In non-Columbia-related news, the Alliance Defense Fund has filed a federal lawsuit on behalf of the InterVarsity Christian Fellowship, which was derecognized by the University of Wisconsin for allowing only Christians to serve as leaders of the group. This case closely resembles another case recently decided by the 7th Circuit Court of Appeals, whose jurisdiction includes Wisconsin. In Christian Legal Society v. Walker, the appeals court ordered Southern Illinois University to recognize the Christian Legal Society, which was originally dissolved because of a policy banning voting members and leaders from engaging in or approving of premarital sex, adultery, or homosexual sex. In light of this case, it will likely be difficult for the University of Wisconsin to justify its actions in court. It is also important to note that other federal courts have produced rulings similarly favorable to student organizations. Just last month, FIRE’s Will Creeley discussed a case in which a university was ordered to reinstate a fraternity that was kicked off of campus because of its membership policy.
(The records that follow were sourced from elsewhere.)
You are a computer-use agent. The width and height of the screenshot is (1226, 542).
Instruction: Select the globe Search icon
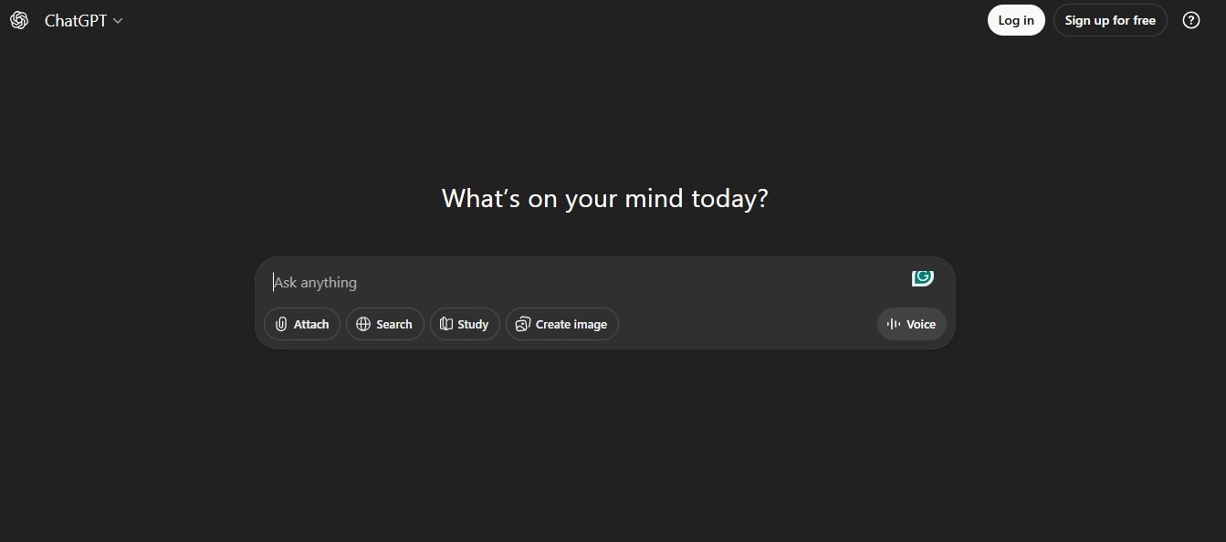coord(363,324)
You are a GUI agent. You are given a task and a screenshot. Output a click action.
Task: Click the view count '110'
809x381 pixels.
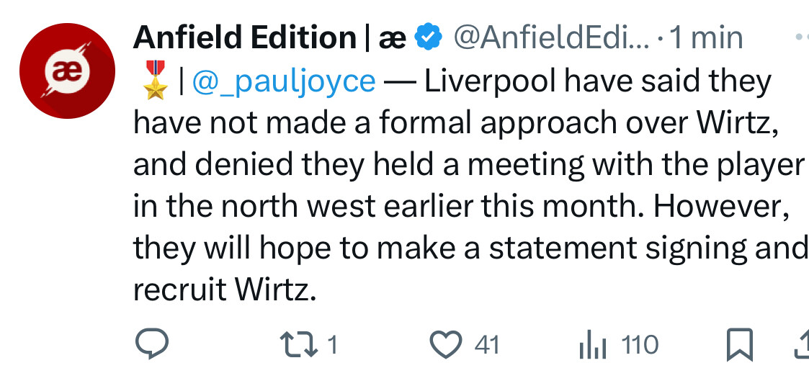tap(640, 345)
This latest violation of student rights should come as no surprise to loyal Torch readers, as the University of Wisconsin System has an egregious track record. FIRE has been forced to intervene at UW three times since December 2004: to fight an unconstitutional policy that would have distributed student fee funding on the basis of viewpoint; to put an end to an unconstitutional ban on RAs leading bible studies; and most recently, to protect freedom of the press and stop the censorship of a student magazine.
Students have a constitutional right to associate and form groups with like-minded individuals—it is a bedrock principle of any free society. Universities should recognize that it is just as silly to force Christian groups to accept non-Christian members as it would be to force the College Democrats to accept Republicans, the ACLU to accept fascists, or Amnesty International to accept people who support torture.